The garbage problem created from milk or oil pouches and plastic lined gunny sacks is not something unique for India. In fact, almost all countries and particularly developing countries, are facing this menace because of the lack of an effective garbage disposal mechanism. In India, potable drinking water is sold in “PET” bottles. In the African country of Ghana, such drinking water is sold in plastic pouches. One can commonly see vendors sitting on roadsides with wicker baskets full of plastic pouches containing water. The thirsty travellers , purchase these pouches, quench their thirst and invariably throw away the pouches on the road sides. In Ghana's capital Accara, 3 Million inhabitants manage to generate so much garbage from these plastic pouches that at least 80% of the total plastic garbage consists of these plastic pouches. The present estimates suggest that not more than 5 % of these pouches only are recycled.
Stewart Gold, an inhabitant of Accara and his partner had a bright thought one day that if they could come out with some product with the trashed plastic pouches, they might hit the jackpot and started making efforts. After a short while, they came out products like Purses, School Bags and Tote bags made from trashed plastic pouches. They formed a company, which they call as “Trashy Bags” and started producing these items. The venture has become a success story with about 60 people employed now by them. In addition to the employees the company has contracted many rag pickers with an assignment to collect plastic pouches from road sides. In last 2 years, this company has collected at least 10 Million plastic pouches from streets of Accara. A bag, which the company calls as “smart bag” and used for carrying grocery items is being sold for US$ 11. Company wants to export this fashion bag to US and hope that if they succeed in this venture, they would be able to clear Accara's garbage in a major way.
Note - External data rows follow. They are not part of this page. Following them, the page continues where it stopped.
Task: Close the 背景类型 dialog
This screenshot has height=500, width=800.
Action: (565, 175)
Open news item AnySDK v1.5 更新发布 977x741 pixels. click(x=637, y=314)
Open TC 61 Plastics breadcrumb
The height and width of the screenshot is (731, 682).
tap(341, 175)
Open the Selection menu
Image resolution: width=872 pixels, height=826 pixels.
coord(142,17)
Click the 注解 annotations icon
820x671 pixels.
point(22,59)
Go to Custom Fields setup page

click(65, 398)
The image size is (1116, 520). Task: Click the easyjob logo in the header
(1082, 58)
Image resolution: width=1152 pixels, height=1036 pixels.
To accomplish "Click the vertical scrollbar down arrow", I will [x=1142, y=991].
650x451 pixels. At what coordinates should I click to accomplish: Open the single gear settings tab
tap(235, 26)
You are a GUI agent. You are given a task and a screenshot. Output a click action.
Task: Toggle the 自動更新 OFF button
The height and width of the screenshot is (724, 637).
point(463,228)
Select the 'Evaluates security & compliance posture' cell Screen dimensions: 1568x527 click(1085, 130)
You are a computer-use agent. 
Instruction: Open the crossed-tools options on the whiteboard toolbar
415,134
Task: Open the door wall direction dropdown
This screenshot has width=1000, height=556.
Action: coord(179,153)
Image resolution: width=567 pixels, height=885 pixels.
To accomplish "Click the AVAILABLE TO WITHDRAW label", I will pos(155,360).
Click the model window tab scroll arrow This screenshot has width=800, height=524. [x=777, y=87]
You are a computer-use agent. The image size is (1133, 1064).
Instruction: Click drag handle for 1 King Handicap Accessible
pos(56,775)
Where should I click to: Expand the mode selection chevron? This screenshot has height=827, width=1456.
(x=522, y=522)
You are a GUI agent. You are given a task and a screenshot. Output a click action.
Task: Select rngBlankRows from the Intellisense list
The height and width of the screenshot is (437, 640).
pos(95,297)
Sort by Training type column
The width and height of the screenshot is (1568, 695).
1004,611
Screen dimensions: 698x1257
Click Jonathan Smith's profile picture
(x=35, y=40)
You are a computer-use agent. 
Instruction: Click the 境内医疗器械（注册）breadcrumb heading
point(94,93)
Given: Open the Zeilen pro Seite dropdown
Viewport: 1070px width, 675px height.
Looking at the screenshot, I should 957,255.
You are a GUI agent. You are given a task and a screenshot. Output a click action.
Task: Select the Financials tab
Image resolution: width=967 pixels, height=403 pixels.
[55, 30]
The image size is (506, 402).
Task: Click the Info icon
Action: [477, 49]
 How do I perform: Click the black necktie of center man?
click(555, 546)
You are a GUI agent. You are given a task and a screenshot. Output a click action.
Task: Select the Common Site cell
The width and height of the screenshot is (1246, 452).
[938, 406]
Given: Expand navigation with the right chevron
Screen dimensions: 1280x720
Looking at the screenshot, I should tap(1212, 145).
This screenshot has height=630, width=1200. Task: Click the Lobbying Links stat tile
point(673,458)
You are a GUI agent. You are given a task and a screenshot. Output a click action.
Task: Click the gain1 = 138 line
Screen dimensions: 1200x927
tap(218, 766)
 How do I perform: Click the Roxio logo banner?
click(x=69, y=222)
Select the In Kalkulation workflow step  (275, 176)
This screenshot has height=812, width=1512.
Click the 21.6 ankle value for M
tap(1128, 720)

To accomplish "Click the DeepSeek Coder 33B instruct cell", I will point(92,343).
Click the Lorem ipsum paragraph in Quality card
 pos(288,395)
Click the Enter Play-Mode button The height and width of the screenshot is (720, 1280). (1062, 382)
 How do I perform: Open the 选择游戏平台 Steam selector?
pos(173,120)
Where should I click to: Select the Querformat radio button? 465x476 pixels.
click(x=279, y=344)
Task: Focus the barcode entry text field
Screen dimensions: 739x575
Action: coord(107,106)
Another country from Africa, which is trying to tackle this plastic garbage problem in an innovative manner is Ivory Coast. This country is the top chocolate maker country in the world. It is natural that the basic ingredient for chocolates or cocoa seeds are imported here in quantities of Millions of tons. These Cocoa seeds are usually packed in gunny sacks and such sacks is the largest single component of the garbage in this country. Abidjan, the capital of Ivory Coast is a very busy port and for that reason is facing a garbage menace created by the gunny bags. Treichville is a small suburb of Abidjan. In this suburb, there is a small shop known as “Mei Designs” owned by Ms. Maimouna Camara Gomet, who has graduated with clothes making and Fashion designs as her principle subjects. Ms. Gommet first created in 2003 her latest fashioned ensembles entirely made out of discarded gunny bags. She presented her clothes for the first time in a fashion contest held in Divo city in Ivory Coast and never looked back since then.
“Mei designs” produces their ensembles in three colours: natural, dark brown and dark blue. Ms. Gomet's customers say that traditional African ornaments look particularly nice on these colours.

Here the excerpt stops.